College selects two graduates for highest academic, service honor
Francisco Ramirez Martinez and Karrah Hughes come from remarkably different backgrounds.
Martinez grew up in Los Lorenzos, Mexico, a town with fewer than 1,500 residents. There were no gas stations, school buses, or even paved roads there, he recalls.
More than 1,800 miles away, Hughes was born in the heart of Kentucky’s Bluegrass region, Lexington, where the “Horse Capital of the World” influenced her lifelong affinity for horses and barrel racing in rodeo competitions.
Their paths intersected years later at Ivy Tech Community College Northeast, where the two new graduates were both honored with the Melvin L. Curtis Award for Academic Excellence during the 2015 Commencement ceremony on May 8.

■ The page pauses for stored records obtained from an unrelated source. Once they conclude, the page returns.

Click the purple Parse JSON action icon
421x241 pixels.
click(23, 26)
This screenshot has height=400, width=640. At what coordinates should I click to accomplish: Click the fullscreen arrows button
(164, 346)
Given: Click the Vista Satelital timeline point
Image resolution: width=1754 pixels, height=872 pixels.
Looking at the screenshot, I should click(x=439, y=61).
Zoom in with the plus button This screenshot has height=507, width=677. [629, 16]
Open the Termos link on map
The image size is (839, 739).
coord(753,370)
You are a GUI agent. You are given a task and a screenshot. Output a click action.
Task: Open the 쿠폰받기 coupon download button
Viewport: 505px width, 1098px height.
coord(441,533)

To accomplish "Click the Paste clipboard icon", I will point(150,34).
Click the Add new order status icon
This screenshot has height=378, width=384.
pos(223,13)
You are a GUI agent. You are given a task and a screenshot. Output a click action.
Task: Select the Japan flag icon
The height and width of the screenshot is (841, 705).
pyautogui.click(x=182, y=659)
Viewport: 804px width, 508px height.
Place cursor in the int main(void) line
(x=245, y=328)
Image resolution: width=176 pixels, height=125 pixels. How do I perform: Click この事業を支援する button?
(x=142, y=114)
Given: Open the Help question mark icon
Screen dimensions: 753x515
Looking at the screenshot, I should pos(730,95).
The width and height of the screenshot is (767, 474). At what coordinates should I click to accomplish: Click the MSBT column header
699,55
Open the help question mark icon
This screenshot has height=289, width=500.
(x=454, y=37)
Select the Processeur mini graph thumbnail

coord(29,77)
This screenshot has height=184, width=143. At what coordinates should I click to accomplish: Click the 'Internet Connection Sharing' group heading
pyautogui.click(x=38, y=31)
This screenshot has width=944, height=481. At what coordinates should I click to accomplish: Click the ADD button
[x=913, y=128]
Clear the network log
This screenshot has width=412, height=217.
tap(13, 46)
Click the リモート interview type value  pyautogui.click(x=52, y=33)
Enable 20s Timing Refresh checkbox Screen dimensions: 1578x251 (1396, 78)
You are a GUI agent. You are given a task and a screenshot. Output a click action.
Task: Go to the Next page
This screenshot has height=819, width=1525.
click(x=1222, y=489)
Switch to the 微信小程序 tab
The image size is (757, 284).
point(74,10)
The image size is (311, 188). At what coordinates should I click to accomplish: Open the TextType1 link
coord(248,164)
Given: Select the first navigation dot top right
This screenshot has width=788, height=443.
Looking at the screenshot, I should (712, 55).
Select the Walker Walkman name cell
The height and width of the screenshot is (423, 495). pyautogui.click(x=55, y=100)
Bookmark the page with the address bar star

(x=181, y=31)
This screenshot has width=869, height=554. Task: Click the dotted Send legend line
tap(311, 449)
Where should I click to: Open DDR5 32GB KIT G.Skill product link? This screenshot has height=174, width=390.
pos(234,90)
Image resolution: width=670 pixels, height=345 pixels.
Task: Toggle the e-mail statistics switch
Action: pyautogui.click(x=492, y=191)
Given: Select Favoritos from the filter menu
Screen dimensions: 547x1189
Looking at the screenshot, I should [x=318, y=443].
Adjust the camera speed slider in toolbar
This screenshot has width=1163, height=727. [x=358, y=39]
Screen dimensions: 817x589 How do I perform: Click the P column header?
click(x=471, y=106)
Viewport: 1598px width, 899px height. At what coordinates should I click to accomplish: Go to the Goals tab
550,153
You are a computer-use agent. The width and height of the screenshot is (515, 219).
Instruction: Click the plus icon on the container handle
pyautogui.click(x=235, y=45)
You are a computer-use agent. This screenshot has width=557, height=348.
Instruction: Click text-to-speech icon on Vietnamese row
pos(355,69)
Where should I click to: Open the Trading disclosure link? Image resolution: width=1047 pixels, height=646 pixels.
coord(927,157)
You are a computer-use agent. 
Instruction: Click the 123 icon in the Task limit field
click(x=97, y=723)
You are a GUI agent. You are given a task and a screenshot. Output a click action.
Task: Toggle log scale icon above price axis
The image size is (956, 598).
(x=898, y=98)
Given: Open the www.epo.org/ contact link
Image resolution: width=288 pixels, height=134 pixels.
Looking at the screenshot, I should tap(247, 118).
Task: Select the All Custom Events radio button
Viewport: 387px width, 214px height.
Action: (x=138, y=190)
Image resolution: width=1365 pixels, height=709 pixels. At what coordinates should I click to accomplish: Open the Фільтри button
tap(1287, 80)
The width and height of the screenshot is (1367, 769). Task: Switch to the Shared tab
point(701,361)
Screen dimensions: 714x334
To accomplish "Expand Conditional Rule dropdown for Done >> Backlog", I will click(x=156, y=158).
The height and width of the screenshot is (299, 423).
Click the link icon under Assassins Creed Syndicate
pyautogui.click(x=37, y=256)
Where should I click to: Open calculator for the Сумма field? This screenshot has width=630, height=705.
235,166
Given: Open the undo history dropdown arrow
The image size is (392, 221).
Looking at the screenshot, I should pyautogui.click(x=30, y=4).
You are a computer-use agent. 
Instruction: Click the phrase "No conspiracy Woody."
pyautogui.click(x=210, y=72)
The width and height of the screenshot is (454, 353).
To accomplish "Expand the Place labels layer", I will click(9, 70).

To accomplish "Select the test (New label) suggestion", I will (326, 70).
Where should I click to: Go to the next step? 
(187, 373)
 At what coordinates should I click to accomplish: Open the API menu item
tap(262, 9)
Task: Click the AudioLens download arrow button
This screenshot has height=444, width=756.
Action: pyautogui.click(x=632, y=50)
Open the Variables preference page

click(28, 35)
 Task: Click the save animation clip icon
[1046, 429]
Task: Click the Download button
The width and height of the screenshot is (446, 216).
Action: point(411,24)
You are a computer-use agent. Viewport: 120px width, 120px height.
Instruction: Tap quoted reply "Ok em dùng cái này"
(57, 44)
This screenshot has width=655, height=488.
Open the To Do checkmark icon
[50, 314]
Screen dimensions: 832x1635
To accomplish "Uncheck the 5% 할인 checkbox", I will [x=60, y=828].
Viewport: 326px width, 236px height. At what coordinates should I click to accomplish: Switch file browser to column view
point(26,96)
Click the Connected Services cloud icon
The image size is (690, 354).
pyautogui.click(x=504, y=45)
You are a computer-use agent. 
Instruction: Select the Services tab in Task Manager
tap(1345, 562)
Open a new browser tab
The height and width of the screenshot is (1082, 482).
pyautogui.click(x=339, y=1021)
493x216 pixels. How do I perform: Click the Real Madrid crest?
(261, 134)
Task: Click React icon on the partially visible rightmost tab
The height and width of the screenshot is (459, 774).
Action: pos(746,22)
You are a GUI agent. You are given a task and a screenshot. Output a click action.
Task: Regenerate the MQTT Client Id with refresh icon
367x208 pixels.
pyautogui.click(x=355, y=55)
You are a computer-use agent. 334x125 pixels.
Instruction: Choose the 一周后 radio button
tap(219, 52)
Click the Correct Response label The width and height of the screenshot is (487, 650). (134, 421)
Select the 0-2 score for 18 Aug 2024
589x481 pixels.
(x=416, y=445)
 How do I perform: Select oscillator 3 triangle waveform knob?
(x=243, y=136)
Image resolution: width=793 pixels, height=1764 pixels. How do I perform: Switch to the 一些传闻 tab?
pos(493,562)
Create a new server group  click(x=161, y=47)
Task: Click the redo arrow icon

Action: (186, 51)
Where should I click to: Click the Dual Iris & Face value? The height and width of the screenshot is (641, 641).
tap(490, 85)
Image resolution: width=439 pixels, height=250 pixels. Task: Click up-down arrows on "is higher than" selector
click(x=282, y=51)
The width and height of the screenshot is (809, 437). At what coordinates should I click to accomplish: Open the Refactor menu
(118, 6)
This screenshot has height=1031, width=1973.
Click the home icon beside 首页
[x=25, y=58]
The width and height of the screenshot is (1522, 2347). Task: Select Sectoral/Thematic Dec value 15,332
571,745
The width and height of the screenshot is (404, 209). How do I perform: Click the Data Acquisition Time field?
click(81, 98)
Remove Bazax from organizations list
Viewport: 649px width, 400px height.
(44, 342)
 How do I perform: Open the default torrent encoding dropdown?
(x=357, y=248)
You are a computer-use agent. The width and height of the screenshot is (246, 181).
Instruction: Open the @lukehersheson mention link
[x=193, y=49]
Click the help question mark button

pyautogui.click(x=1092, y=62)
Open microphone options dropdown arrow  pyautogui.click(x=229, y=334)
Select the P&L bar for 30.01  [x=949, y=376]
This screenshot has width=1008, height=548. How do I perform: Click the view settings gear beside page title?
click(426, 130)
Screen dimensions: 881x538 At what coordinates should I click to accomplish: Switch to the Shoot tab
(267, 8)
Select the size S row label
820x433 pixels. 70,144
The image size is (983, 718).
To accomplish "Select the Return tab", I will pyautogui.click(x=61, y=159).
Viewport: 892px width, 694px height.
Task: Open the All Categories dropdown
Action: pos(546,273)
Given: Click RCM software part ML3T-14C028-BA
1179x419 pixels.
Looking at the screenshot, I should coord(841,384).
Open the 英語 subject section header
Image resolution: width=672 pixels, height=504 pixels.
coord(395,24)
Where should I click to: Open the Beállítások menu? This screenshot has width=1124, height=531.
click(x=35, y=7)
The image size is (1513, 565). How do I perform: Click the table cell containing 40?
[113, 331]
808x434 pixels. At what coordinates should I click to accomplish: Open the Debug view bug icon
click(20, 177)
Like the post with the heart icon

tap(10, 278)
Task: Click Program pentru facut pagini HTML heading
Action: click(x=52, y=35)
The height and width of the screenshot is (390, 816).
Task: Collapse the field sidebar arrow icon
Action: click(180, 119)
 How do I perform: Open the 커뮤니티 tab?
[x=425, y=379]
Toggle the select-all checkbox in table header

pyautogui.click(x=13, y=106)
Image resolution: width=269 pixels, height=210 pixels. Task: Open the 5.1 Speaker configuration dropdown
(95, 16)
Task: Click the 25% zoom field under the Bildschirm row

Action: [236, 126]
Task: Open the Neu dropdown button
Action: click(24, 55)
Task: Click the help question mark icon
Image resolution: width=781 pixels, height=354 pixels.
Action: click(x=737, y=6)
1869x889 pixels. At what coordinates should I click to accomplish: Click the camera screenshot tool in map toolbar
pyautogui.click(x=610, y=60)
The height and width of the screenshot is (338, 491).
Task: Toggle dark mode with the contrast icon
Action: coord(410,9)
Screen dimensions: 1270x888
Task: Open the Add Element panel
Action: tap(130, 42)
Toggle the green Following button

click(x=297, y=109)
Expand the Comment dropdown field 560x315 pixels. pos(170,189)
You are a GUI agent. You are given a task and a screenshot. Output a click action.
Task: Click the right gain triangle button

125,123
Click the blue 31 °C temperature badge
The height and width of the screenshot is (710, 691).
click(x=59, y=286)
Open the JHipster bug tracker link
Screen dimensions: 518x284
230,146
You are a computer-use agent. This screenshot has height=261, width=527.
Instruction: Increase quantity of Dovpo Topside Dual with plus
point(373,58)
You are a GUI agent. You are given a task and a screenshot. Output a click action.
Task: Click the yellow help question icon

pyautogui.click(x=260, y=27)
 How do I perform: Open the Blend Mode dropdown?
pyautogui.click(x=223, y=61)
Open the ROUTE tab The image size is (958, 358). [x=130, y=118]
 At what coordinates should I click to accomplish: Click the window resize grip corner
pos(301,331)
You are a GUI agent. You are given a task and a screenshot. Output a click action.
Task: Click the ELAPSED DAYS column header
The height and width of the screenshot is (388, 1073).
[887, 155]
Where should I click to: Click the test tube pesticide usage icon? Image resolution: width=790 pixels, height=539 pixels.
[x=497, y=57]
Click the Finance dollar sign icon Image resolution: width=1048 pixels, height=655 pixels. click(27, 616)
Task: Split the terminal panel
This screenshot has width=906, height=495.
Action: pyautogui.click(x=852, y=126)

The award traditionally celebrates the accomplishments of one exemplary student in each graduating class who is selected on the basis of academic achievement, community service, and personal qualities. This year is only the second time in the award’s 41-year history where two individuals were recognized; the first actually occurred last year.
“Francisco and Karrah represent the depth and breadth of the community college experience available at Ivy Tech,” says Candy Schladenhauffen, assistant vice chancellor for academic affairs. “Francisco exemplifies the opportunities for students transferring to the university setting after building a solid liberal arts foundation, and Karrah’s educational journey illustrates our long heritage of career and technical education resulting in graduates prepared to enter the local workforce and contribute their talent and expertise.”
Service to others was another commonality between Martinez and Hughes during their Ivy Tech Northeast educations.
Martinez was an American Honors student and Phi Theta Kappa honor-society member who volunteered with the American Cancer Society and at the Community Harvest Food Bank. He is most proud of his work as a tutor with the College’s Supplemental Instruction program.
“I managed to assist many students who were struggling with college math and chemistry,” Martinez says. “In my time with the program, I managed to see it grow tremendously, and I am excited to see how it will continue to grow long after I leave Ivy Tech.”
For Hughes, a Lambda Beta Society member for respiratory care professionals, strong bonds were developed with instructors and peers throughout her studies.
“I have met lifelong friends, learned from the best people this world has to offer, and have learned perhaps who I am supposed to be, and of course, learning how to troubleshoot ventilators and understand breath sounds along the way,” Hughes says. “These will be the years I look back on and will be so thankful for.”
Francisco Ramirez Martinez
High School: Northrop High School (2010 graduate)
Degree: A.S. in Liberal Arts
Next Step: Attending the Illinois Institute of Technology in Chicago to study chemistry
Career Goal: Becoming a chemical engineer, educator, or both
Advice: “Do your best and take pride in your work and education. Sometimes school can be overwhelming; it is important to just take things one day at a time. I simply did the best I could and hoped that the grades would follow.”
High School: Parkway Local School, Rockford, Ohio (2012 graduate)
Degree: A.S. in Respiratory Care
Next Step: Finding work as a respiratory therapist
Career Goal: Returning to college to study management and expand employment opportunities
Advice: “Whether you are talented in the books or not, motivation is the key. If you want something so bad you cannot think of anything other than doing it, then you will do it. It is about drive, heart, and believing that you can, and so you will.”